- [Énoncé de tâche] Mettez à jour le passage de l'extrait sur la pression fiscale en Tunisie commençant par « La loi de finances » et se terminant par « face au fisc ? », en remplaçant « OCDE » par « Organisation de coopération et de développement économiques ».

La loi de finances 2023 ne fait qu’augmenter la pression fiscale sur les Tunisiens et relance l’économie parallèle. Selon les dernières statistiques de l’OCDE (2022), la Tunisie occupe la première place en matière de pression fiscale avec un ratio des impôts/PIB de 32,5% en 2020 contre une moyenne de 16% pour les 31 pays d’Afrique étudiés dans la publication, pourtant les 850 mesures fiscales mises en place depuis la révolution (dont principalement la réduction du taux d’impôt sur les sociétés). Dans ces conditions tendues accentuées par un environnement hyper-inflationniste et une évasion fiscale privant l’Etat tunisien de 10 milliards de dinars annuels, comment procéder alors pour changer le comportement des contribuables tunisiens face au fisc ? 

Des études récentes menées par la banque mondiale en 2019 et 2022, ont montré que certains pays de l’Afrique ont réussi ces dernières années à réduire la pression fiscale en accordant une priorité hautement élevée à des facteurs de nature non pécuniaires affectant le consentement à l’impôt, la morale fiscale, comme une communication judicieuse favorisant un niveau assez élevé de civisme fiscal. Les pays ayant réussi à augmenter leurs recettes fiscales sont ceux ayant un pacte social solide, basé sur la confiance entre le gouvernement et le contribuable. La confiance dans les gouvernements et les institutions a un impact significatif sur la volonté des citoyens de payer ses impôts (Rapport Afrobaromètre 2016). 

Le civisme fiscal (Tax morale dans la littérature économique ou compliance en Anglais) se manifeste par la motivation intrinsèque des contribuables de payer leurs impôts et de se conformer volontairement à leurs obligations fiscales par-delà de la crainte de la sanction ou de l’amende. L’amélioration du civisme fiscal a le potentiel de faire augmenter les recettes fiscales en faisant appel à des mesures d’exécution relativement restreintes. En revanche, ne pas tenir compte du civisme fiscal a un coût élevé. Un niveau moindre de civisme fiscal peut déboucher sur l’évasion fiscale qui est l’utilisation par le contribuable des possibilités qui lui sont offertes par la législation ou par son absence, son imprécision ou ses lacunes pour minimiser son impôt ou échapper à toute charge fiscale, une fuite vers le secteur informel et même des cas de fraude fiscale. Cette dernière n’est que la manifestation la plus courante de l’incivisme fiscal. Dans la pratique, l’incivisme fiscal se manifeste dans le comportement du citoyen, par une grande préoccupation pour ses intérêts personnels au détriment de ceux de la communauté dans laquelle il vit. Pourtant l’obligation de payer ses impôts tire son fondement de la constitution.

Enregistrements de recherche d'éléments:
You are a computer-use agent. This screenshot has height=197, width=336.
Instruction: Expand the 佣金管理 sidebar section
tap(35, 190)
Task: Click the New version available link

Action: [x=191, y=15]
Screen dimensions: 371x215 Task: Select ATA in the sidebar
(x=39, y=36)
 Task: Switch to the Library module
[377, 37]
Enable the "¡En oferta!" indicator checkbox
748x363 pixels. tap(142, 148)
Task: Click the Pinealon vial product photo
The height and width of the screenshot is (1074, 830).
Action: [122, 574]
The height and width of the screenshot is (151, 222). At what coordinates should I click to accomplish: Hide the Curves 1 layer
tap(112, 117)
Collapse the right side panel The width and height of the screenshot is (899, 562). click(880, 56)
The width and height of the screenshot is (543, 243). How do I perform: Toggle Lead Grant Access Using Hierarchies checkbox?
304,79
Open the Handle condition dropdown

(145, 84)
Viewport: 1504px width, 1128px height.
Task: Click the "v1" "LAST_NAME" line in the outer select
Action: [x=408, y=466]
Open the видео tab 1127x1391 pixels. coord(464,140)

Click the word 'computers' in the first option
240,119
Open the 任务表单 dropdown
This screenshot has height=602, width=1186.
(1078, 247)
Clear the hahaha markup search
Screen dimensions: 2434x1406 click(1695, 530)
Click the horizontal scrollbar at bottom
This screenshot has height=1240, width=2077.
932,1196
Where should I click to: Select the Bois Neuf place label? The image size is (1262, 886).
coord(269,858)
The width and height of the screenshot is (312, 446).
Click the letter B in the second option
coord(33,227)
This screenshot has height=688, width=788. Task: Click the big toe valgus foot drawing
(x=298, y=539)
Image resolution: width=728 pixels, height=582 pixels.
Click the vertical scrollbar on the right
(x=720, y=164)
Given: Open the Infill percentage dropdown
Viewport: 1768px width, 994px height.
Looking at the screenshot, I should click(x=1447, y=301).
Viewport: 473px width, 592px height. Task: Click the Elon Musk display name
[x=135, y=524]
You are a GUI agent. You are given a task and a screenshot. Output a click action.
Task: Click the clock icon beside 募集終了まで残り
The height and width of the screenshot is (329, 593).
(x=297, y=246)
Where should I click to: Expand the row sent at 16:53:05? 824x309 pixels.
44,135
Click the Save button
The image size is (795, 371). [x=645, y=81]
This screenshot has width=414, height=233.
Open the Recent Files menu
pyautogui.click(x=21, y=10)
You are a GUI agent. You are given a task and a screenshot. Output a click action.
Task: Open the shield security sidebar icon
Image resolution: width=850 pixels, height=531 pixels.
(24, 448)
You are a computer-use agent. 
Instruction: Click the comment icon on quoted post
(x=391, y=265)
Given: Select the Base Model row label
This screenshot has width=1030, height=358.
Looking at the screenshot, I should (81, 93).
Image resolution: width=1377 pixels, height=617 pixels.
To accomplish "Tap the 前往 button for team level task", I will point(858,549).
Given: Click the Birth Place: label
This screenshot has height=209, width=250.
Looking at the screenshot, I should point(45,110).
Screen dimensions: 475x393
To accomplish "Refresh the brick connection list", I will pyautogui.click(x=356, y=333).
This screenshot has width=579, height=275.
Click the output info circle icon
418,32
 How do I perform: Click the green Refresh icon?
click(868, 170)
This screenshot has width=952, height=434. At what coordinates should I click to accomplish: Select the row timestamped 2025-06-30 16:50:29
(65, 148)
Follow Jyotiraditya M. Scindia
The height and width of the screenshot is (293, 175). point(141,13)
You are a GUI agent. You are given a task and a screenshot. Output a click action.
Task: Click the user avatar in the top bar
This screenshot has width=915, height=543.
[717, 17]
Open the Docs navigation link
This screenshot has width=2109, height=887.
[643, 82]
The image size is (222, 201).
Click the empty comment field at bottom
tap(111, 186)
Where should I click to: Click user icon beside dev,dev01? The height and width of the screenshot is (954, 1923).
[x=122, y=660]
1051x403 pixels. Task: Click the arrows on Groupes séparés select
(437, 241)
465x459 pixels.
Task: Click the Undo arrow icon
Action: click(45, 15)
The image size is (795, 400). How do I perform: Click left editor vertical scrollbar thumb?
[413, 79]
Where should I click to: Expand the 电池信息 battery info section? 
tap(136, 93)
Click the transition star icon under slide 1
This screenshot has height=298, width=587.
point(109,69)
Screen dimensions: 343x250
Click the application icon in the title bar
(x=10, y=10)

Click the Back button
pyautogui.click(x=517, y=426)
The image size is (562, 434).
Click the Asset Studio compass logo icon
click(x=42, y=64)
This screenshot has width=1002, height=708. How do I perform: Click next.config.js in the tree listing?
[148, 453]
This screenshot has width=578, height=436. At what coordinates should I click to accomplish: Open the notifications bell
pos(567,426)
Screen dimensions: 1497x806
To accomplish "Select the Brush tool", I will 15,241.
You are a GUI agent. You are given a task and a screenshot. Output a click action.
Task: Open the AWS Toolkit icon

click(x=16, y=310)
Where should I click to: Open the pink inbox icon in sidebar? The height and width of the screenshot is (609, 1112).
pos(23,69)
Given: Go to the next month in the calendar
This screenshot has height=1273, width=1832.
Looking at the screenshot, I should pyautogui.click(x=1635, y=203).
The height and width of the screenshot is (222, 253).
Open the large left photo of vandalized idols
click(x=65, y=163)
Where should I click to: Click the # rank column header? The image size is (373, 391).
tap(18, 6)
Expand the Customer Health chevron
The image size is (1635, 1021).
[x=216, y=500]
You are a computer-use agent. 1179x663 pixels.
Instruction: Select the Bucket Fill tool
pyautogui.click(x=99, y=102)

- [Problème résolu]
La loi de finances 2023 ne fait qu’augmenter la pression fiscale sur les Tunisiens et relance l’économie parallèle. Selon les dernières statistiques de l’Organisation de coopération et de développement économiques (2022), la Tunisie occupe la première place en matière de pression fiscale avec un ratio des impôts/PIB de 32,5% en 2020 contre une moyenne de 16% pour les 31 pays d’Afrique étudiés dans la publication, pourtant les 850 mesures fiscales mises en place depuis la révolution (dont principalement la réduction du taux d’impôt sur les sociétés). Dans ces conditions tendues accentuées par un environnement hyper-inflationniste et une évasion fiscale privant l’Etat tunisien de 10 milliards de dinars annuels, comment procéder alors pour changer le comportement des contribuables tunisiens face au fisc ?